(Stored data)
----------------------------------------

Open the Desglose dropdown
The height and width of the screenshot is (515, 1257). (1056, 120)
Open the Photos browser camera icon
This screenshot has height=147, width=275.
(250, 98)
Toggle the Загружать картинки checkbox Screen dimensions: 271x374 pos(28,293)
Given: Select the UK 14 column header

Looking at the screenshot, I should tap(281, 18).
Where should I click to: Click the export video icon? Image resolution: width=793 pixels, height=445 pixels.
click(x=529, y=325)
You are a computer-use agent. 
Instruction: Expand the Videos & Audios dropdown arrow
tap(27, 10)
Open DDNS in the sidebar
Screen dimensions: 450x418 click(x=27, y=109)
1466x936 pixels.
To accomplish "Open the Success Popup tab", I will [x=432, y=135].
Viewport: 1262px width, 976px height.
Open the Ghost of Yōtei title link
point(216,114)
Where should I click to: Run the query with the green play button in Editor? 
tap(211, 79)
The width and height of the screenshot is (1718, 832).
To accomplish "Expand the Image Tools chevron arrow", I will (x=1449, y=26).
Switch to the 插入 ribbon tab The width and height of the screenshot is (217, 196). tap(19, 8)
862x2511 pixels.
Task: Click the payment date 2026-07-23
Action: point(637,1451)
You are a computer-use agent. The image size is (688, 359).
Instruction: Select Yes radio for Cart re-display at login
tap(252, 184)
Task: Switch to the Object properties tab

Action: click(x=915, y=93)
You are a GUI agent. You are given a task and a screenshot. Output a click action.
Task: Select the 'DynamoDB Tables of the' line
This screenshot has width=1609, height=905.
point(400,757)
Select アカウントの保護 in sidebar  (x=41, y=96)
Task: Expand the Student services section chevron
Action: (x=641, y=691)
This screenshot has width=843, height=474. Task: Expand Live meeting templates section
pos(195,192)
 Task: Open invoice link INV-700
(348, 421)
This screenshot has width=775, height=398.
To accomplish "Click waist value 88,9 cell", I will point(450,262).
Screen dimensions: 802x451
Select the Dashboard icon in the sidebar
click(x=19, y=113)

----------------------------------------

**Problem to solve**
When a line in the data contains the string "will", copy that line.

**Task output**
To accomplish "Open the Success Popup tab", I will [x=432, y=135].
To accomplish "Expand the Image Tools chevron arrow", I will (x=1449, y=26).
To accomplish "Click waist value 88,9 cell", I will point(450,262).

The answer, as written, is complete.